METHODS: We applied resting-state fMRI data to construct the functional connectivity network of 33 patients with PACG (54.21 ± 7.21 years) and 33 gender- and age-matched healthy controls (52.42 ± 7.80 years). The differences in the global and regional topological brain network properties between the two groups were assessed using graph theoretical analysis. Partial correlations between the altered regional values and clinical parameters were computed for patients with PACG.
RESULTS: No significant differences in global topological measures were identified between the two groups. However, significant regional alterations were identified in the patients with PACG, including differences within visual and nonvisual (somatomotor and cognition-emotion) regions. The normalized clustering coefficient and normalized local efficiency of the right superior parietal gyrus were significantly correlated with the retinal fiber layer thickness (RNFLT) and the vertical cup to disk ratio (V C/D). In addition, the normalized node betweenness of the left middle frontal gyrus (orbital portion) was significantly correlated with the V C/D in the patients with PACG.
CONCLUSIONS: Our results suggest that regional inefficiency with decrease and compensatory increase in local functional properties of visual and nonvisual nodes preserved the brain network of the PACG at the global level.

DATASET CONTENT:
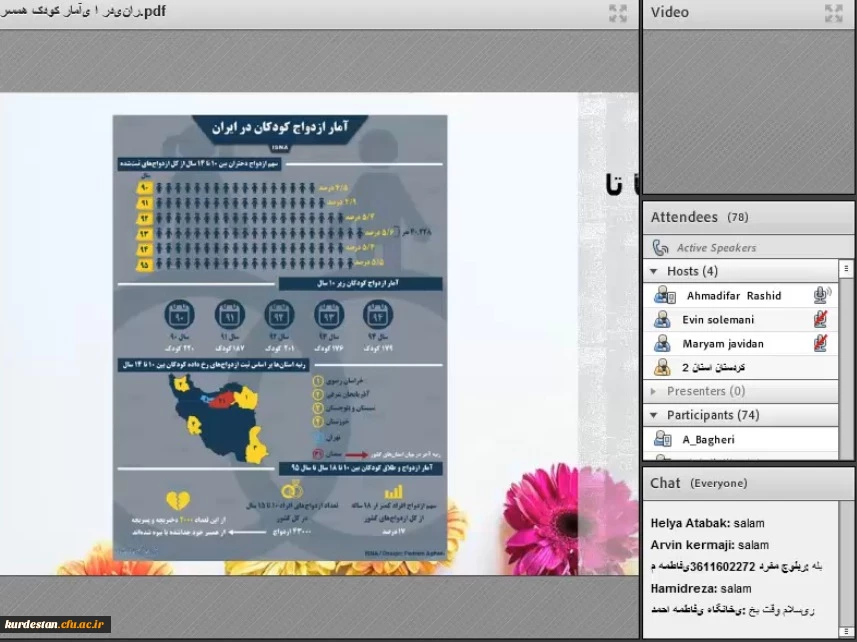Click the Active Speakers phone icon
This screenshot has height=642, width=857.
point(660,248)
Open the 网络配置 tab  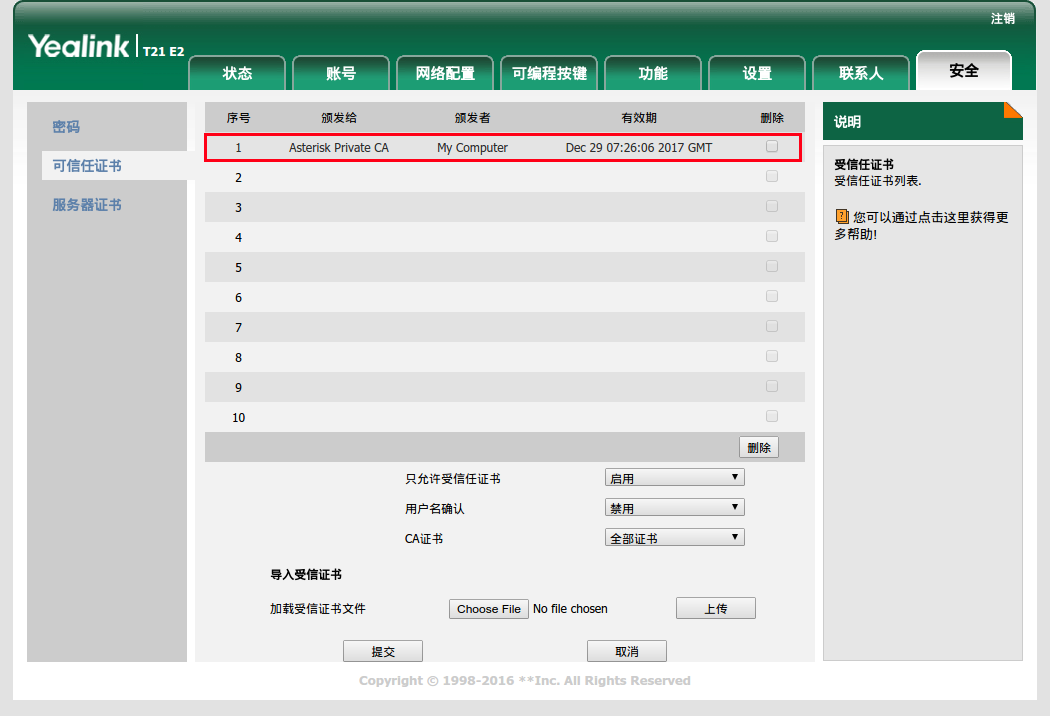tap(445, 73)
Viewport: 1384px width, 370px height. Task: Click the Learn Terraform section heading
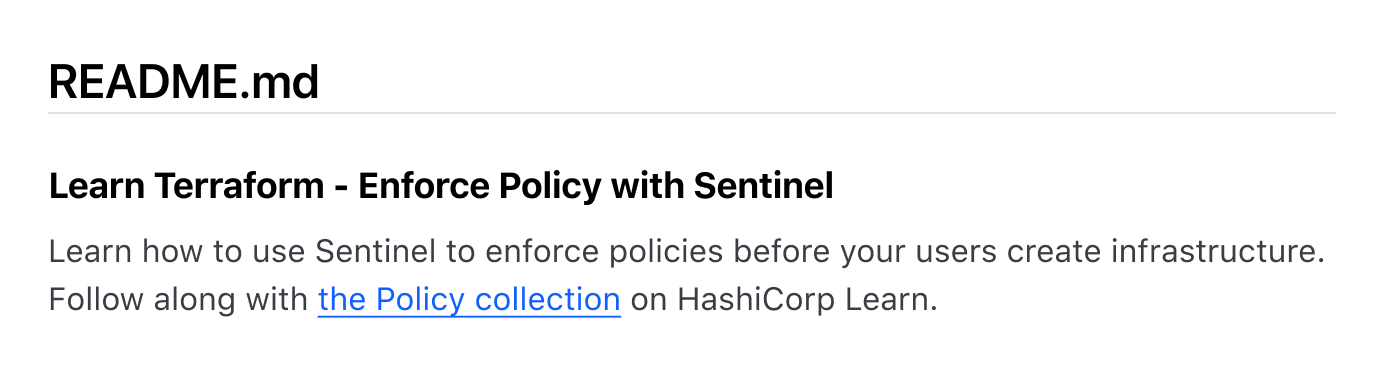441,187
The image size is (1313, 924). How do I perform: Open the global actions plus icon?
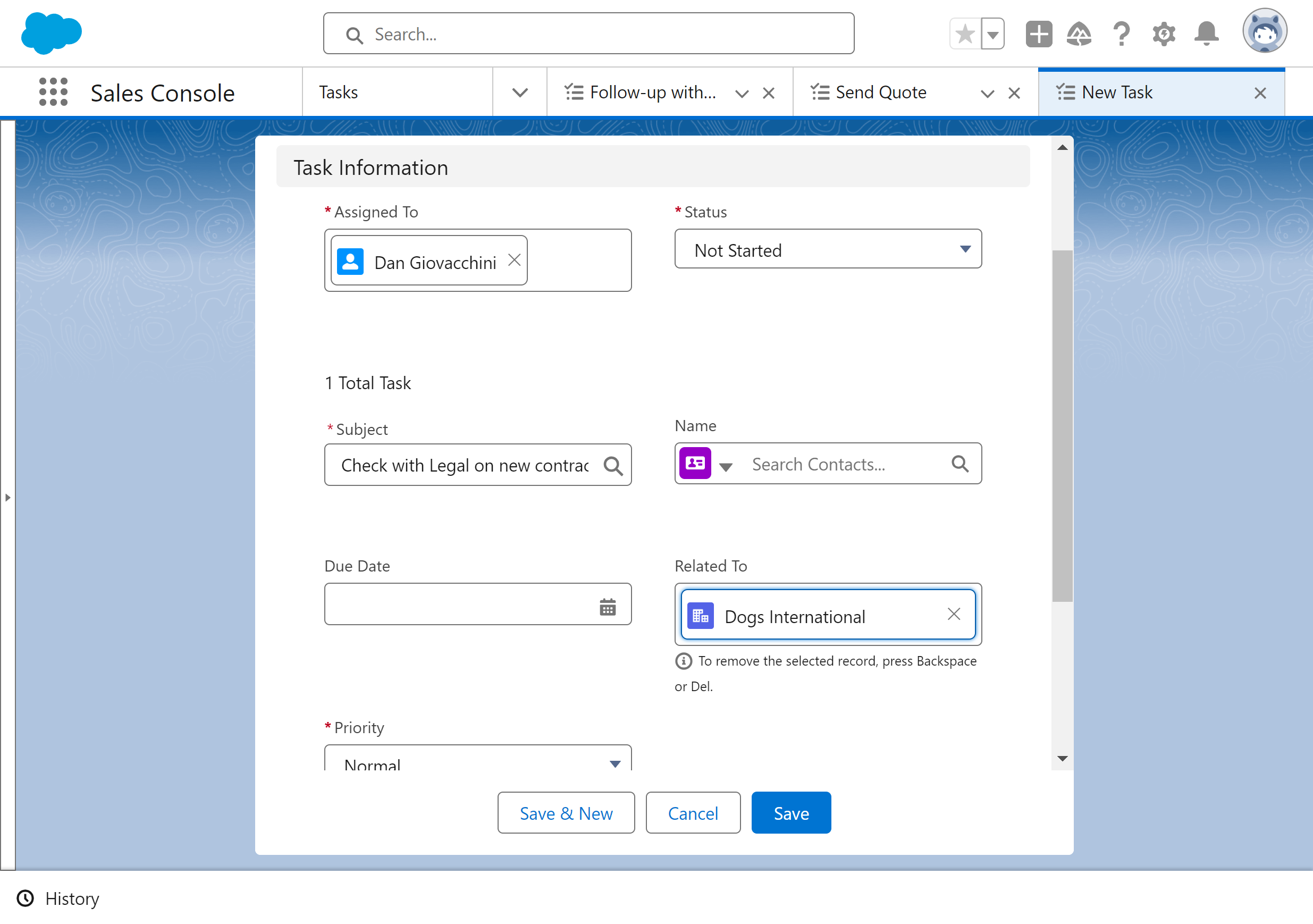[x=1039, y=33]
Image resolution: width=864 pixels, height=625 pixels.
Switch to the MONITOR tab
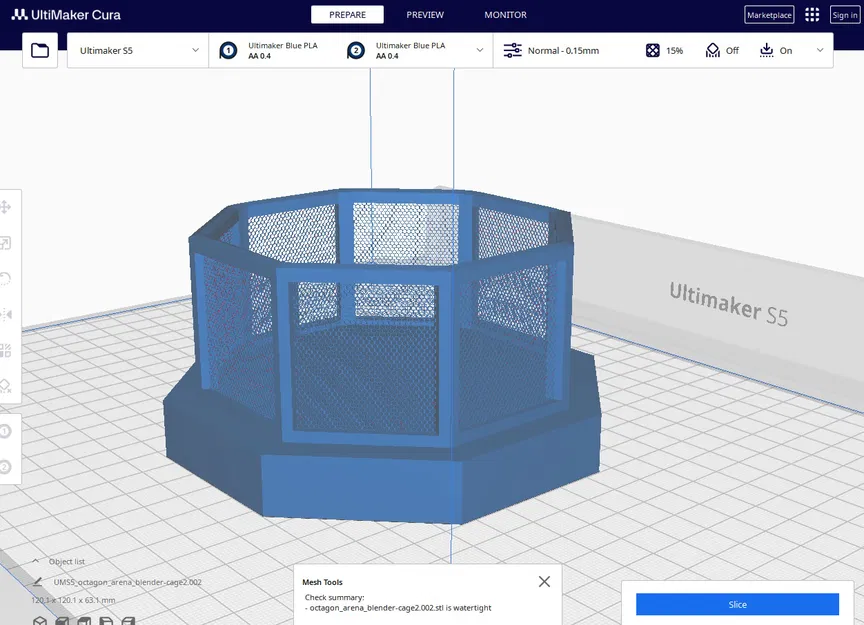point(504,15)
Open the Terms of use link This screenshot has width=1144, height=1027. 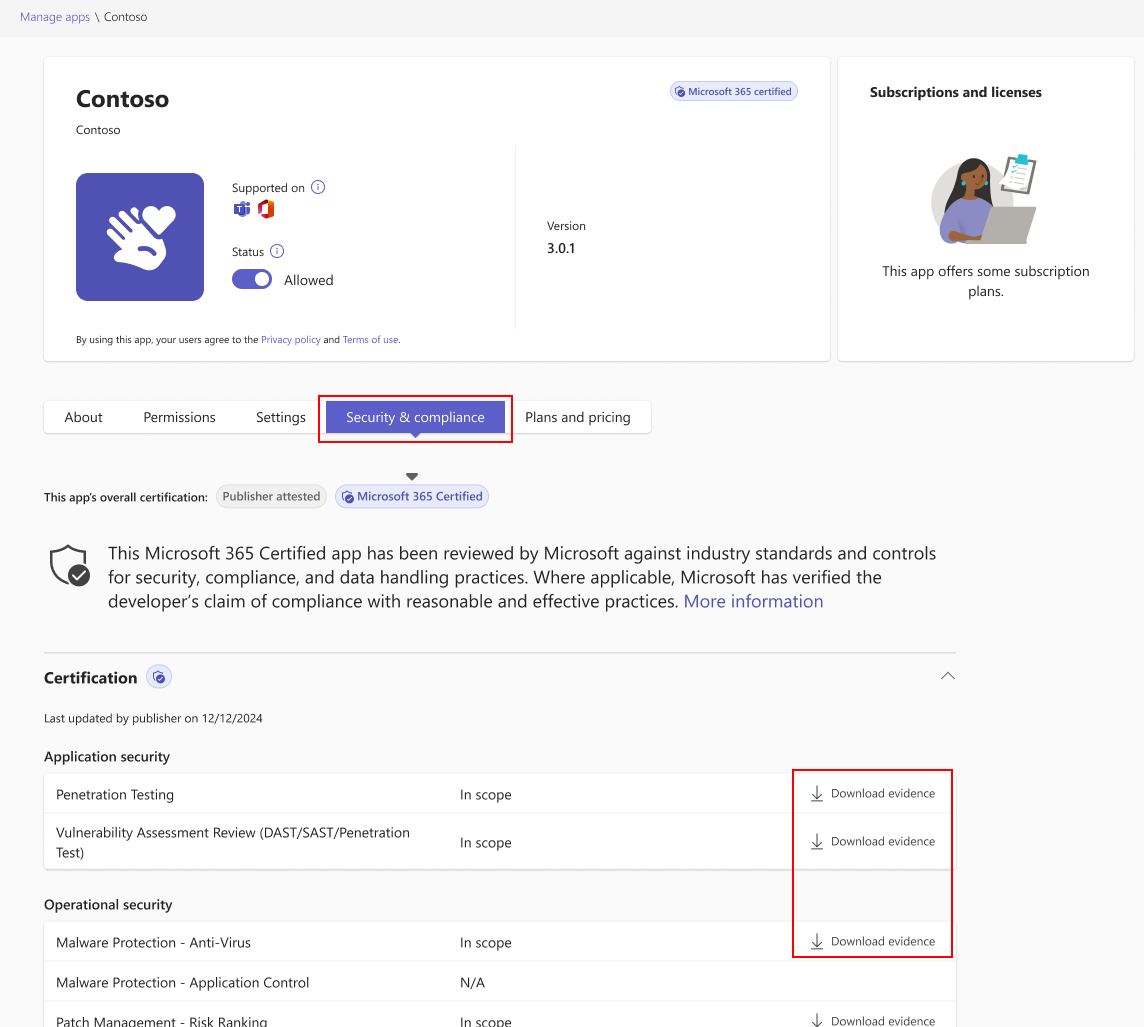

WHAT YOU ARE ASKED TO DO: Resume the abstract on functional brain networks in patients with PACG, starting after its final sentence. The listing comes from a different source than the text.

ANSWER AREA:
1. Introduction

Glaucoma is an age-related, blindness-causing disease characterized by the progressive death of retinal ganglion cells (RGCs) in association with increased intraocular pressure (IOP). Glaucoma may be classified into primary open-angle glaucoma (POAG) and primary angle-closure glaucoma (PACG) according to the anatomy of the anterior chamber angle [1]. However, in China, PACG is still the most common type of glaucoma [2, 3]. Moreover, recent pathological data have demonstrated that neurodegenerative processes in the central nervous system of patients with glaucoma, such as apoptosis and reactive oxygen species production, were similar to the processes identified in Alzheimer's disease (AD) [4, 5], which suggests that glaucoma is a neurodegenerative disease. Therefore, potential alterations in the central nervous system of patients with PACG should receive greater emphasis.

Structural neuroimaging, including voxel-based morphometry (VBM) and diffusion tensor imaging (DTI), indicates an atrophic optic nerve (ON) and lateral geniculate body (LGN), damaged optic radiation (OR), and a thinning visual cortex in glaucoma patients [6-9]. Functional magnetic resonance imaging (fMRI) has demonstrated several forms of visual task-related deactivation in glaucoma [10], including decreased visual functional connectivity (FC) [11], decreased and/or increased amplitude of low-frequency fluctuations (ALFF) in the cuneus and occipital lobe/inferior temporal gyrus [12-14], and decreased regional homogeneity (ReHo) in the calcarine area [15]. In addition, structural and functional studies have indicated alterations in the extravisual system, such as the hippocampus [16], anterior thalamic radiation, superior longitudinal fascicle [17], and executive network [18]. However, these mentioned studies have primarily focused on regional alterations in structures and/or functions of the brain [6-18] and ignored alterations in the functional network architecture and information transfer which may indicate the changes of visual and nonvisual pathway in patients with PACG. Thus, there might need some other researches for a more comprehensive understanding of visual and extravisual processes changes of patients with PACG.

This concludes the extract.